*** Provided information Section Begins ***

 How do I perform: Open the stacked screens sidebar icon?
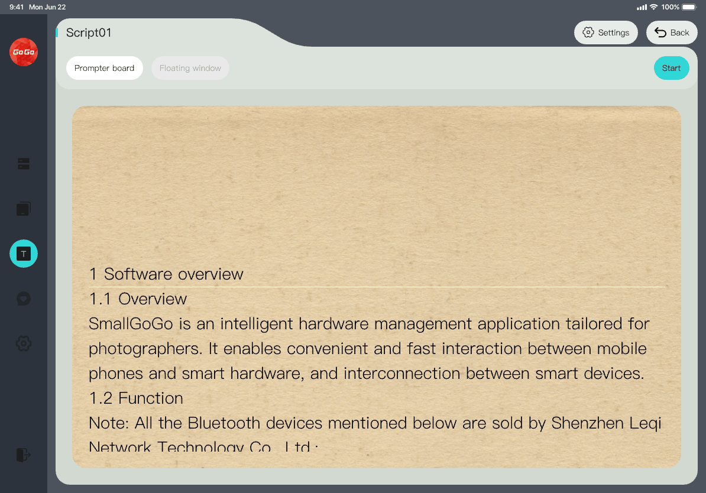[24, 209]
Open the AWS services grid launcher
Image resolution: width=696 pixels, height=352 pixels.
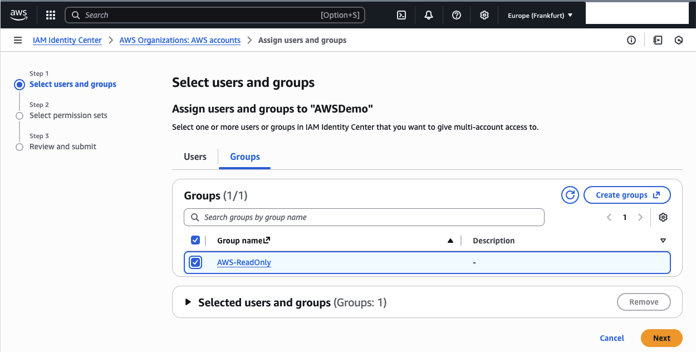click(x=50, y=15)
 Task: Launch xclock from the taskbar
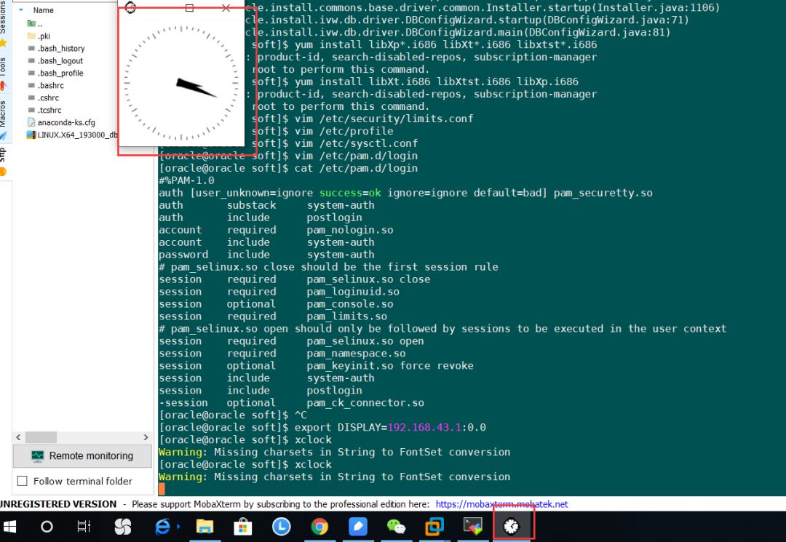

*** Provided information Section Ends ***

*Task directions*: Nothing but the lines from the line with "Open the AWS services grid launcher" through the end of the listing should appear in the answer, each duplicated exactly, without pictures.

*Answer section*:
Open the AWS services grid launcher
Image resolution: width=696 pixels, height=352 pixels.
click(x=50, y=15)
 Task: Launch xclock from the taskbar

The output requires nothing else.